More than 12,000 Americans are diagnosed annually with acute myeloid leukemia (AML, also known as acute myelogenous leukemia), a fast-growing cancer of the blood and bone marrow. Fortunately, since 1980, the number of patients with AML who are cured, or who enter and stay in remission for years, has increased significantly. Depending on the AML's subtype, patients have four treatment options for AML that fall into two phases.
  1. Remission Induction Phase

    • Once an AML diagnosis is made, the Remission Induction Phase begins with the goal of complete remission. To achieve this, physicians often use a combination of cytarabine and an anthracycline drug; however, these drugs carry the risk of infection and bleeding. Therefore, three to five weeks of hospitalization are needed for most patients during this phase, and two courses of therapy are sometimes needed for complete remission, which is achieved by 75 percent of younger adults, and 50 percent of those over 50.

    Post-Remission Consolidation Phase

    • This phase is also known as Intensification, and includes the use of different drugs to kill any AML cells that remain after a successful Remission Induction Phase.

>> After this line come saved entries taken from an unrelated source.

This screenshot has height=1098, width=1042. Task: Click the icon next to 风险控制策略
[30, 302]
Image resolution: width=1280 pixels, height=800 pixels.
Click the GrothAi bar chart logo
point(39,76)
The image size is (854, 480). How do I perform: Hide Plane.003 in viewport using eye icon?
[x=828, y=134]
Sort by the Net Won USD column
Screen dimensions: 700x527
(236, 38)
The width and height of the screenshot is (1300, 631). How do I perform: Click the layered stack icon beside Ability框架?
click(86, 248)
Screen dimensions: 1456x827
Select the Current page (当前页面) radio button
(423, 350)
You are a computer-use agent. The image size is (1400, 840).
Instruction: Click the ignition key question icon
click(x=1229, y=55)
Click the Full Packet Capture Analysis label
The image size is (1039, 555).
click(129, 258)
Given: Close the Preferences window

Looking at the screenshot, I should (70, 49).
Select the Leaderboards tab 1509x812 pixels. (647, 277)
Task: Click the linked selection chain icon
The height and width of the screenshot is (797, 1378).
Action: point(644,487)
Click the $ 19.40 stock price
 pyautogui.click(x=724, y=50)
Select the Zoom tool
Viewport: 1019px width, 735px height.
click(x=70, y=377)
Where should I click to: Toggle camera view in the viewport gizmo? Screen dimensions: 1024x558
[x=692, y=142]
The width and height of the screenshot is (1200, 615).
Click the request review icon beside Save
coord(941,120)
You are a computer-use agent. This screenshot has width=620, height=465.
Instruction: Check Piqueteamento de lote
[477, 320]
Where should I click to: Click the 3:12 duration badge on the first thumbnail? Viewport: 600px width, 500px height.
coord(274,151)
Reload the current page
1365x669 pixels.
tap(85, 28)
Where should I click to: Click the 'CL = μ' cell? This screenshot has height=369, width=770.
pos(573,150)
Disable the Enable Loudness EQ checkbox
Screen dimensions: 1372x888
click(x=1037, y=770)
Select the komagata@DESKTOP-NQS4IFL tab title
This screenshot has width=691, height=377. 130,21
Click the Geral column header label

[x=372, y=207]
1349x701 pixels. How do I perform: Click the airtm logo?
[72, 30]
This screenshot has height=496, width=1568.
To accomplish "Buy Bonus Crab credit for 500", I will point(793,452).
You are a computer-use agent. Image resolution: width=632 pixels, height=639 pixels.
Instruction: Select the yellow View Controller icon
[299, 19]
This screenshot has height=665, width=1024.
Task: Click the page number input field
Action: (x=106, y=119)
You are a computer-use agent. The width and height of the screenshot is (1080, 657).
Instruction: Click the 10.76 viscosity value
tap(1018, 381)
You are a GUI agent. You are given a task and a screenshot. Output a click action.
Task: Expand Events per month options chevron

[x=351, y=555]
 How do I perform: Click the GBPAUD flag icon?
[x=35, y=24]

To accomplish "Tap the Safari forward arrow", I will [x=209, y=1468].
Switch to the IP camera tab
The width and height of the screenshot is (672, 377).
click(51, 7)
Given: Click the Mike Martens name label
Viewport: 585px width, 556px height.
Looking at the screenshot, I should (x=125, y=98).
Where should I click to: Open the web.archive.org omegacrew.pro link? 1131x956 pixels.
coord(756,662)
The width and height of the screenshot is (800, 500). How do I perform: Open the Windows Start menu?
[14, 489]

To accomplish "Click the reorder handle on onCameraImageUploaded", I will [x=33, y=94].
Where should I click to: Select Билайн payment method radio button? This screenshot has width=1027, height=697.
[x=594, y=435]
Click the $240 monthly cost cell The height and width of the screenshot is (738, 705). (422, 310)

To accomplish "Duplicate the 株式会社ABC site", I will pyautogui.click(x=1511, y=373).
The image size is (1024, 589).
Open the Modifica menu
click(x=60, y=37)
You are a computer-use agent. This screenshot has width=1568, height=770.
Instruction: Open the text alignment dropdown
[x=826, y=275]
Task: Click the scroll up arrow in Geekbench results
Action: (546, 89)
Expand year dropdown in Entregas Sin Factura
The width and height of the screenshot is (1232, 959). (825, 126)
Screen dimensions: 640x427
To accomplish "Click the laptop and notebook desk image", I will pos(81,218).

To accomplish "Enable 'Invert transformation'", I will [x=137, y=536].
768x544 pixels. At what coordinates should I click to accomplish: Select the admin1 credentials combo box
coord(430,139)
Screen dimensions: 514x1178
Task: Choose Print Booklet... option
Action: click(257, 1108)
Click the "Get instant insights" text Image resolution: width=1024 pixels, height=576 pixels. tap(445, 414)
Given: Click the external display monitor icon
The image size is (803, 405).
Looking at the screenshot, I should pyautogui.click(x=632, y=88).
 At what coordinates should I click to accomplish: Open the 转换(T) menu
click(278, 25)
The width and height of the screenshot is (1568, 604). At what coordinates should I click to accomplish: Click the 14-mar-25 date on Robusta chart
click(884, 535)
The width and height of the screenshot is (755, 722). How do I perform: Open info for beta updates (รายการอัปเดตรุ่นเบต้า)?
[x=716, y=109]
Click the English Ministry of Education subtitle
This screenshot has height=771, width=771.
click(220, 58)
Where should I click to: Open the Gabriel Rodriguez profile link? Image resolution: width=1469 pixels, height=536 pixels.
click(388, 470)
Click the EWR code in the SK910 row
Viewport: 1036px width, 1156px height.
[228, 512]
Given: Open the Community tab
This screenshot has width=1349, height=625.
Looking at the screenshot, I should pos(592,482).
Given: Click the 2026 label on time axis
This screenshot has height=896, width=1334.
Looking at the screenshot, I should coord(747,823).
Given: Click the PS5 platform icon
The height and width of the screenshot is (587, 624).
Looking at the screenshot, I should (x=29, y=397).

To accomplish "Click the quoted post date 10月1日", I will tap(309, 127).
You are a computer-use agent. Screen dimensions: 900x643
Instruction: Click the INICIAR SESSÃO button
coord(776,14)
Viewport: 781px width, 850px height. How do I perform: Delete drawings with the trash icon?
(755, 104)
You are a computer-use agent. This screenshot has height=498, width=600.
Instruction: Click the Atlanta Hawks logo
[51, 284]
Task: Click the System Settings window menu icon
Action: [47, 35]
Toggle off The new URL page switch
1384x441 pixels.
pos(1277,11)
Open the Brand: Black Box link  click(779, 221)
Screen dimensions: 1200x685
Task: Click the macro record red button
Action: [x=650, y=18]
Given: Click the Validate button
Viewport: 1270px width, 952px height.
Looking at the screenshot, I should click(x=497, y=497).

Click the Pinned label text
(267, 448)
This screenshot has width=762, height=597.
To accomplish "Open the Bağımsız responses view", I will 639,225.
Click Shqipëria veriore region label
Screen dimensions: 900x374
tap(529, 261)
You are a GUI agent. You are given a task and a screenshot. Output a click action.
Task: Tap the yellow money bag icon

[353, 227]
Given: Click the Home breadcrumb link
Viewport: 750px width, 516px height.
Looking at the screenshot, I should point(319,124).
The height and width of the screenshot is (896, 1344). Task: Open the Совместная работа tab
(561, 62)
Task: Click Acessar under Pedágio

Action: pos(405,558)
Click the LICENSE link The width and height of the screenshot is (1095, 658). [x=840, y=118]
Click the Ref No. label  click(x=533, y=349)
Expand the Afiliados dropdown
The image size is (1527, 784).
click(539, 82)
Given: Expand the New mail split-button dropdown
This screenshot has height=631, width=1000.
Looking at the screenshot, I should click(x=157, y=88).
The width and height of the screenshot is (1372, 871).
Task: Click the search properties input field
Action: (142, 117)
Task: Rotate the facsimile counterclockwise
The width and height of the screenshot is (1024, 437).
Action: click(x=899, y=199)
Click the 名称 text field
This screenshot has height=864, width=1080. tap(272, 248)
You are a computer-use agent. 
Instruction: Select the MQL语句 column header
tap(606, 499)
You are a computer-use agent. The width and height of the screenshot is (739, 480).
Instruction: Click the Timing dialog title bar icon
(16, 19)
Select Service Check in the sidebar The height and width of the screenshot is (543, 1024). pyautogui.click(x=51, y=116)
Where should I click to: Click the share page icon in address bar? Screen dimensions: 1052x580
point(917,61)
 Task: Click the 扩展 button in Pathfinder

This follow-up phase is necessary because AML will usually recur if no further therapy is given after a successful remission. For some patients, stem-cell transplantation may be a substitute for this phase.

      The therapies used in both the Remission Induction and the Post-Remission Consolidation phases are chemotherapy, other drug therapy, stem cell transplant and clinical trials.

    Chemotherapy

    • As the primary treatment for AML, chemotherapy is administered by mouth, injected into a vein or injected into the cerebral spinal fluid. Patients with AML generally stay in the hospital during chemotherapy treatments.

    Other Drug Therapy

    • The anti-cancer drugs arsenic trioxide and all-trans-retinoic acid (ATRA) work alone or in combination with chemotherapy for the AML subtype, Acute Promyelocytic Leukemia (APL). Because the APL subtype is sensitive to the effects of ATRA, patients with the APL subtype often require large numbers of platelet and blood transfusions due to bleeding. The combination of ATRA and chemotherapy (with idarubicin or daunorubicin) has a very high probability of complete remission.

    Stem Cell Transplant

    • The goal of stem cell transplantation is twofold: destroy cancer cells in the bone marrow, blood and any other parts of the body; and have replacement blood stem cells create healthy bone marrow, which was destroyed along with the cancer cells by chemotherapy and/or radiation therapy.

    Clinical Trials

    • In cases where leukemia is still present after initial treatment, the disease is considered as recurrent, or refractory, and patients may then be considered for new drugs being tested in clinical trials. All patients choosing to join a clinical trial will participate in an informed consent process, during which the doctor will list all options in order to be certain the patient understands how the clinical trial's treatment will differ from the standard treatment.